## start Provided passage

If any of you guys would like to see the BT lineup for yourself then stop by the Naples Boat Show tomorrow through Sunday. It's at the Florida Sports Park and here's a link with directions:

http://www.miacc.org/events_page.php?eid=8


----------



## anytide (Jul 30, 2009)

you made my night........ [smiley=1-thumbsup3.gif]


----------



## el9surf (Dec 23, 2008)

What size rims and tires do you have on your truck tampaflygirl? Is it lifted? 
I just got a new tacoma offroad a few months ago and was looking to get it setup with a similar look.


----------



## TampaFlyGirl (Feb 15, 2012)

> you made my night........ [smiley=1-thumbsup3.gif]



Well worth it! Glad I could clarify for you and anyone else who might have been confused by that sentence...all while making your night. 


el9surf, I actually sold that truck a couple months ago...loved that thing. It had BFG KM2 285/75r16 on 16 x 8 Method Race Standards. This is my new whip...


----------



## Capt. Eli Whidden (Jun 7, 2012)

I'm still stuck on this..... And, does anybody know why BT has not changed there name yet? Damn beavers.....

## end Provided passage

▶ **Exercise goal**:
In the forum thread above, list each name that appears as a post heading.

## start Record list

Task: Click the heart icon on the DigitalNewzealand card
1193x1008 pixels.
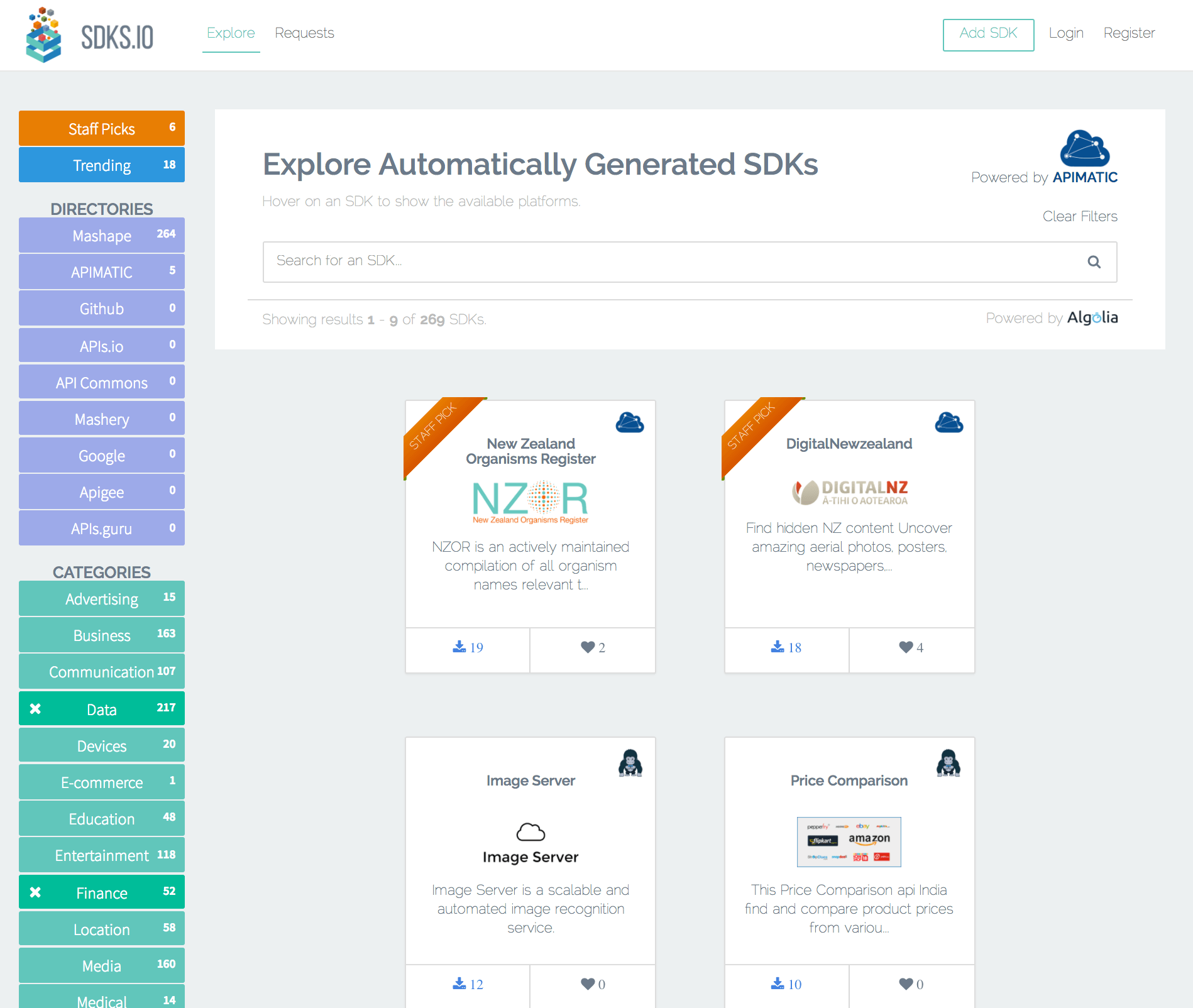Action: (905, 647)
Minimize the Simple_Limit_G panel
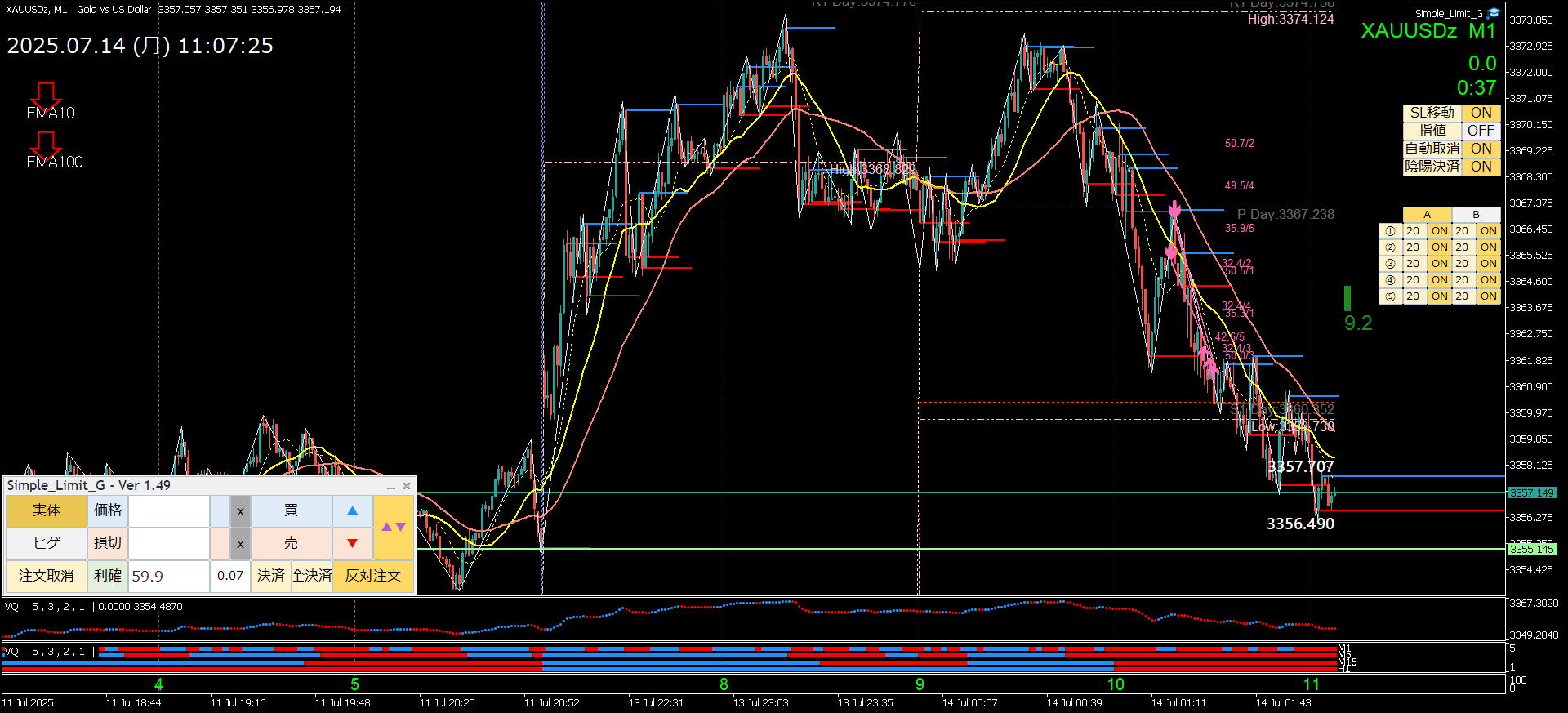This screenshot has height=713, width=1568. coord(391,486)
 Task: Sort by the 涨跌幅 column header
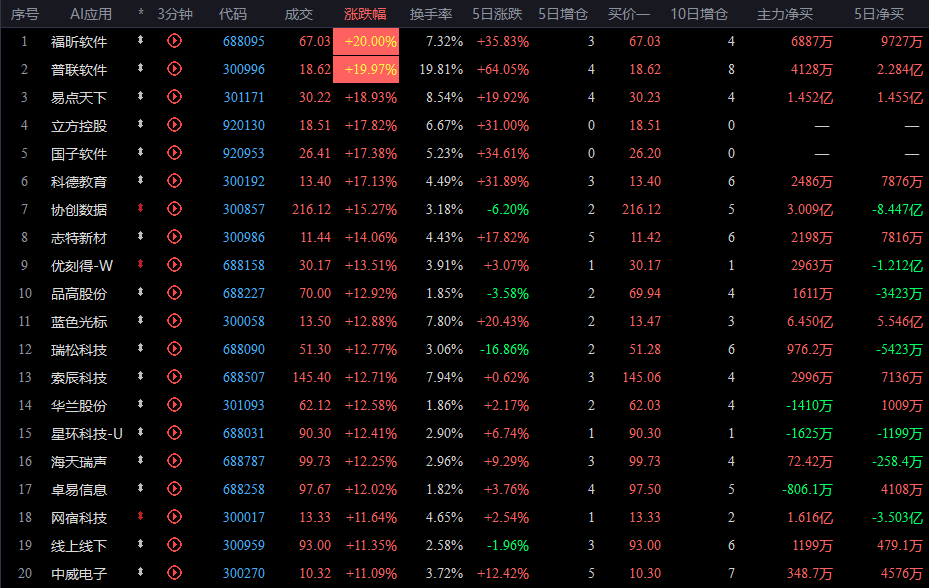tap(365, 14)
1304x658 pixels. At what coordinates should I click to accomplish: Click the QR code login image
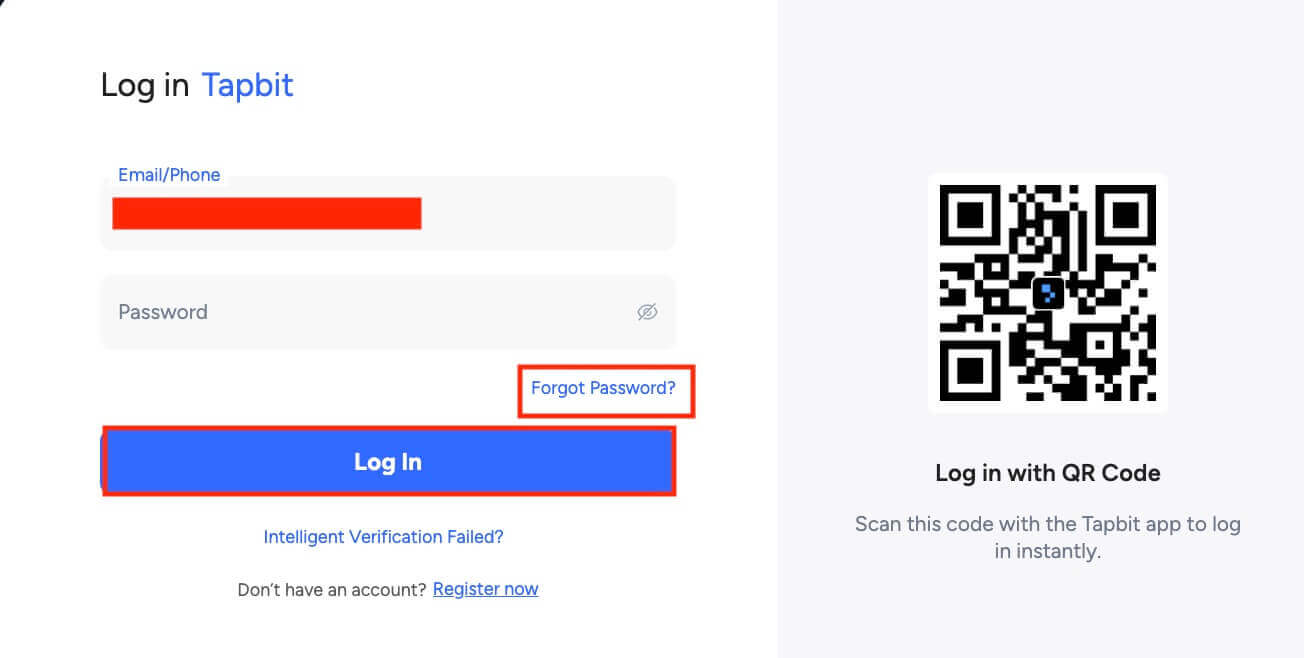1048,293
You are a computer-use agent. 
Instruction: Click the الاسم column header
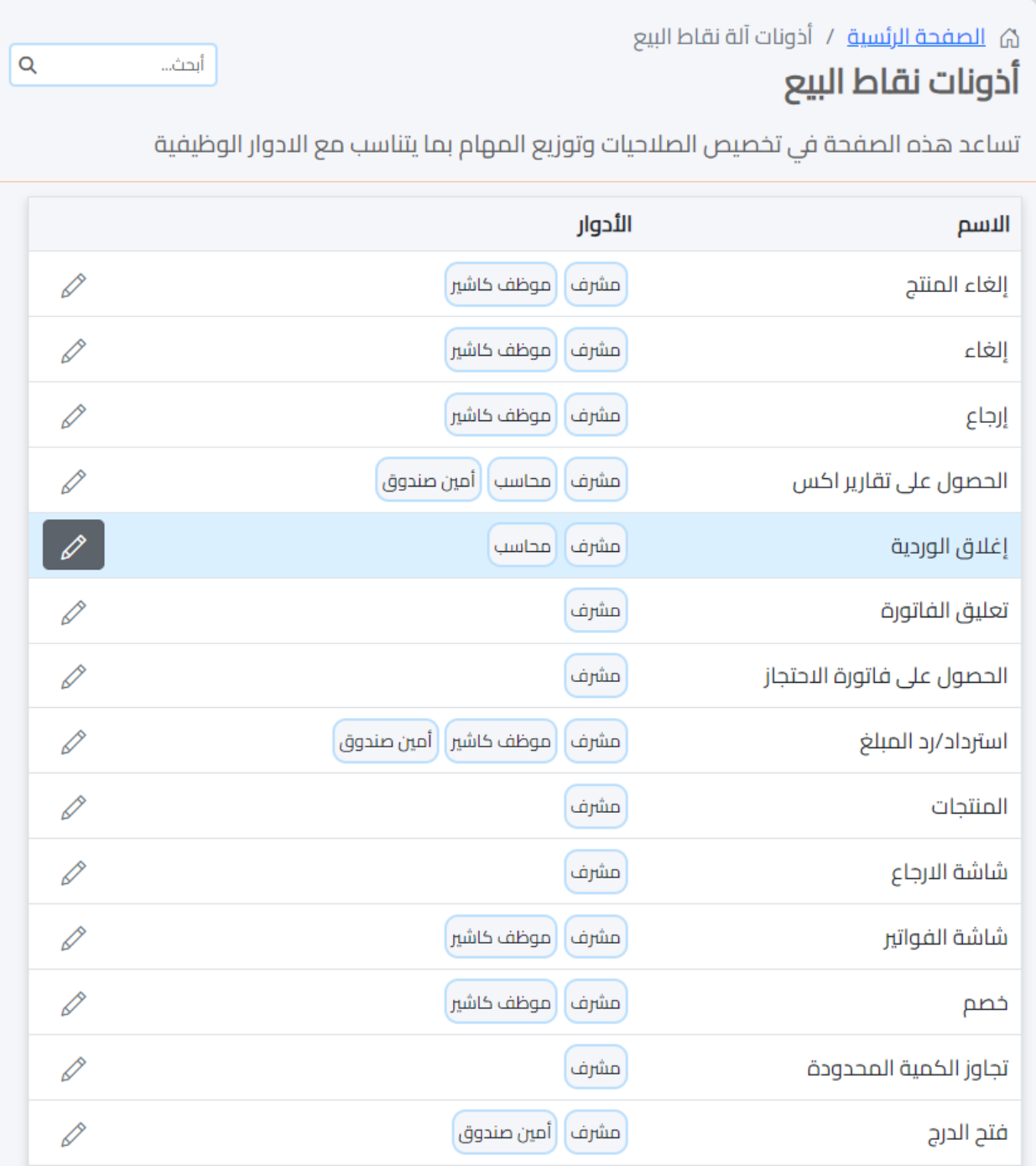[983, 225]
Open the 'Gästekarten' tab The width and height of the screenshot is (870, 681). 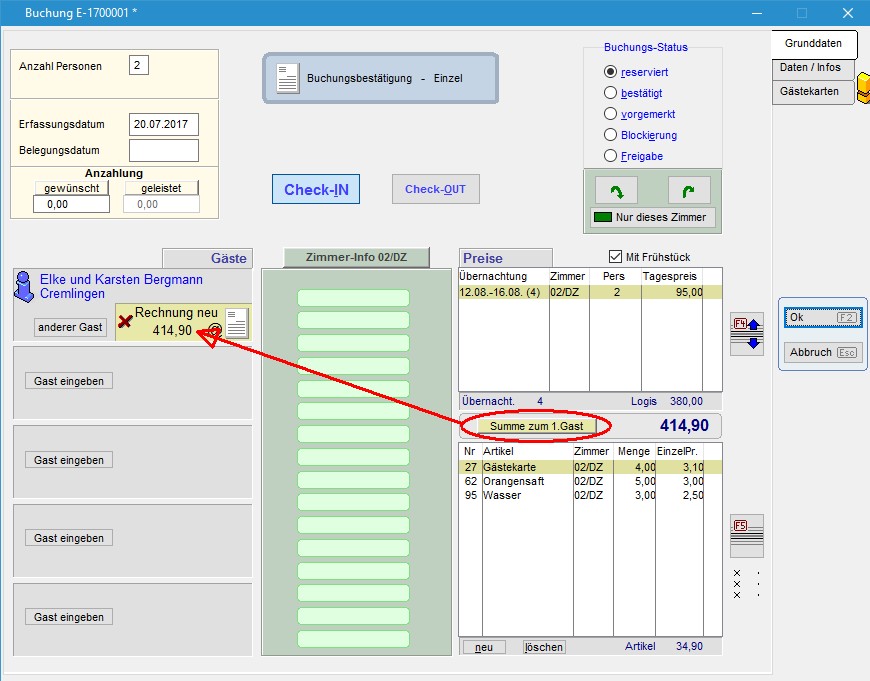812,91
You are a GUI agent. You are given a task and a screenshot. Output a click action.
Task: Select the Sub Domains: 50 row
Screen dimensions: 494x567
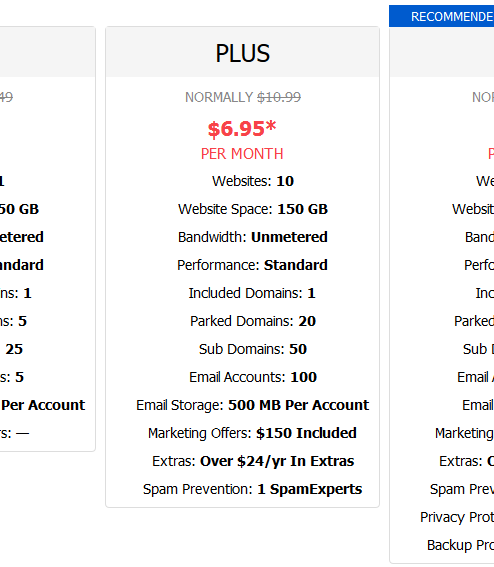[253, 349]
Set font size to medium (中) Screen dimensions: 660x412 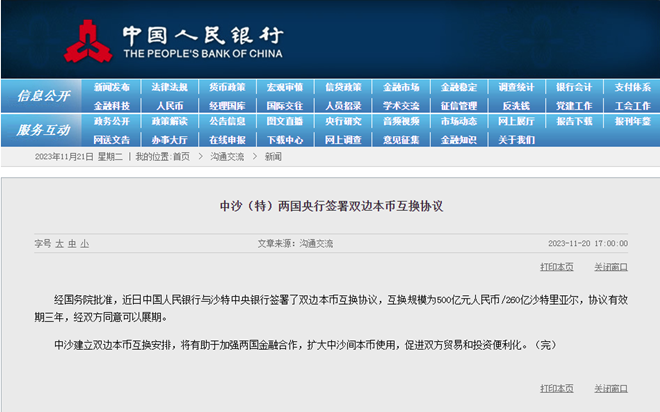pos(72,243)
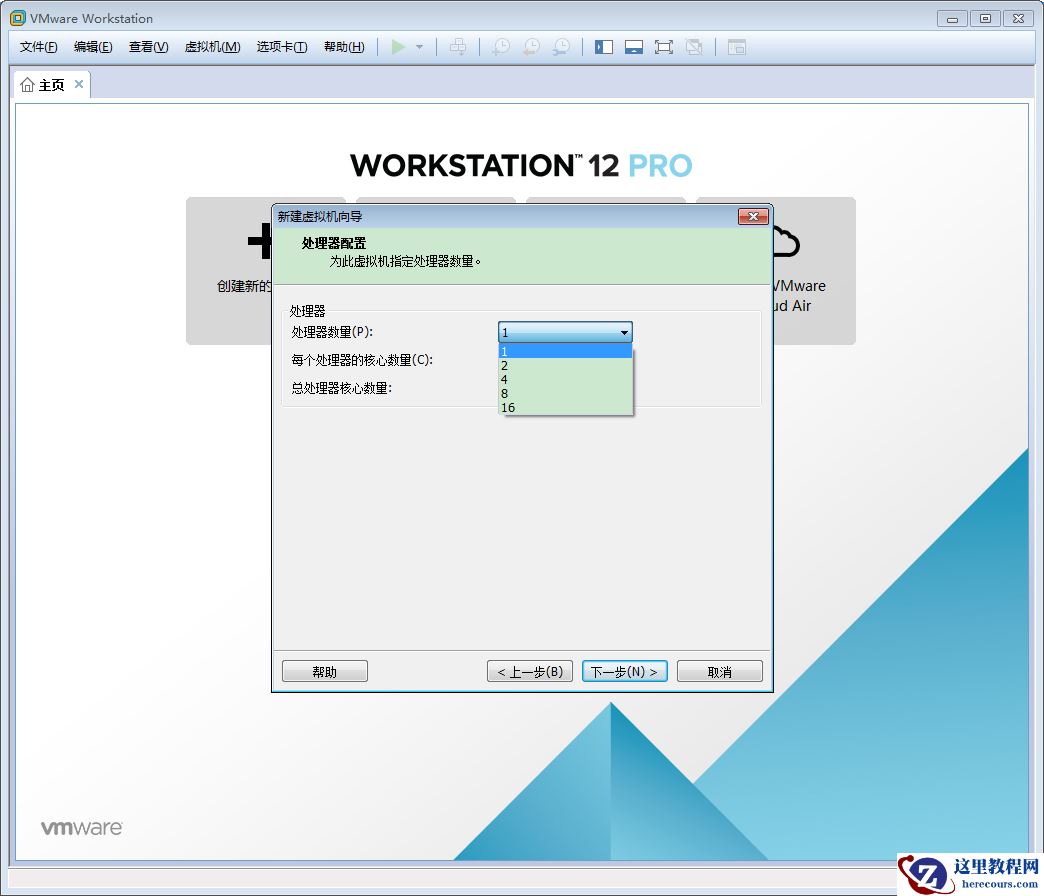Screen dimensions: 1044x896
Task: Click the green Power On button
Action: (x=397, y=47)
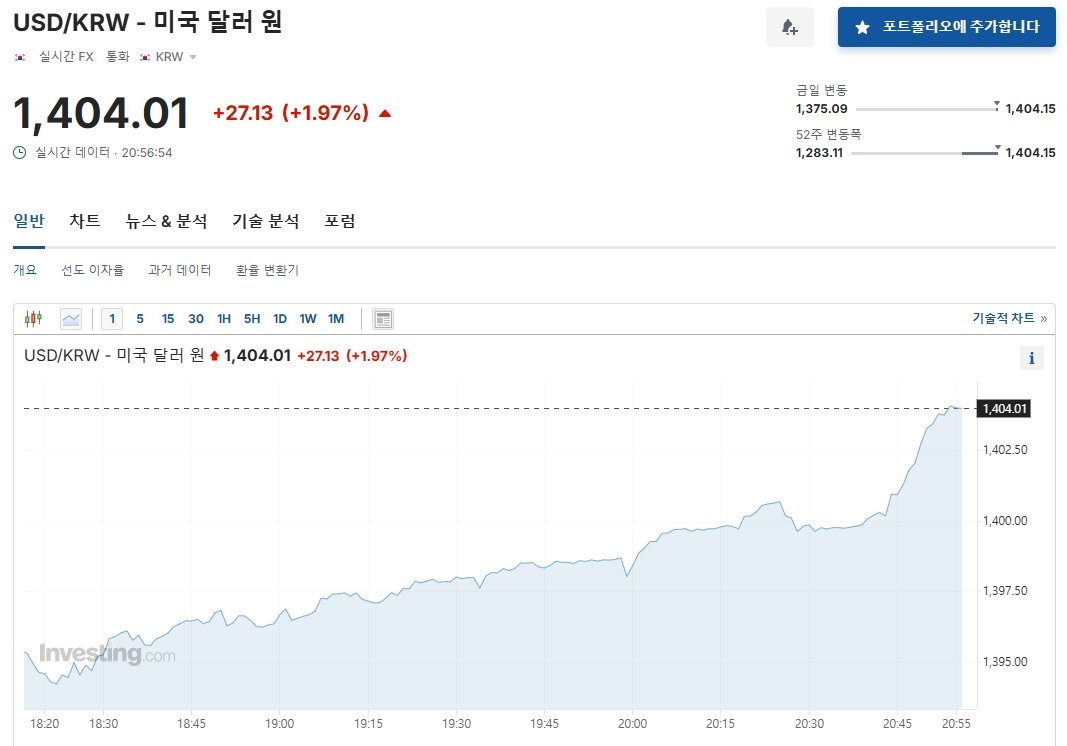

## end Record list

▶ **Exercise result**:
anytide
el9surf
TampaFlyGirl
Capt. Eli Whidden